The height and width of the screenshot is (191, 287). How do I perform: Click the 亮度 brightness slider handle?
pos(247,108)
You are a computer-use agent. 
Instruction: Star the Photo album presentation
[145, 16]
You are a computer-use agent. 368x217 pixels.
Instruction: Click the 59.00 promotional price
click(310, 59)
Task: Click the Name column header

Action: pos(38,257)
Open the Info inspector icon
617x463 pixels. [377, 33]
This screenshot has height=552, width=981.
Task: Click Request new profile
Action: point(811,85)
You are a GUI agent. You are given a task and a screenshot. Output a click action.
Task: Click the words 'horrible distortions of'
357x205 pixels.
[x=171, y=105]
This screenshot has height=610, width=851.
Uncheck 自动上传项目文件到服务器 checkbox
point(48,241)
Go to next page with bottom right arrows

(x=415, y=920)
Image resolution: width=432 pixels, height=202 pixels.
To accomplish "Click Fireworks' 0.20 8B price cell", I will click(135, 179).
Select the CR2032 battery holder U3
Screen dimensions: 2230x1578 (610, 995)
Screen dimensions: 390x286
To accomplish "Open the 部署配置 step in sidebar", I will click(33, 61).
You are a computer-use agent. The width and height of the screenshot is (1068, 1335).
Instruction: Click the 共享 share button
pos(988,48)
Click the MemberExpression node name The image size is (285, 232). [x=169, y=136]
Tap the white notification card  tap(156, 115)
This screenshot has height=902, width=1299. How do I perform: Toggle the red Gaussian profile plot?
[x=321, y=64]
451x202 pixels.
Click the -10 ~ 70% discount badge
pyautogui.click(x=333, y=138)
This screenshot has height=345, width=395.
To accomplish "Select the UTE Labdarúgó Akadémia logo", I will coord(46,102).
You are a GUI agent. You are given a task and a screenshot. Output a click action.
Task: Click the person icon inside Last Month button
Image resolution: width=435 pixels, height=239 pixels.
•••••
_Task goal_
Could you give again exactly the lines from the line containing "This screenshot has height=345, width=395." through the final line of the data above, and no others?

_Task response_
This screenshot has height=345, width=395.
To accomplish "Select the UTE Labdarúgó Akadémia logo", I will coord(46,102).
You are a GUI agent. You are given a task and a screenshot. Output a click action.
Task: Click the person icon inside Last Month button
Image resolution: width=435 pixels, height=239 pixels.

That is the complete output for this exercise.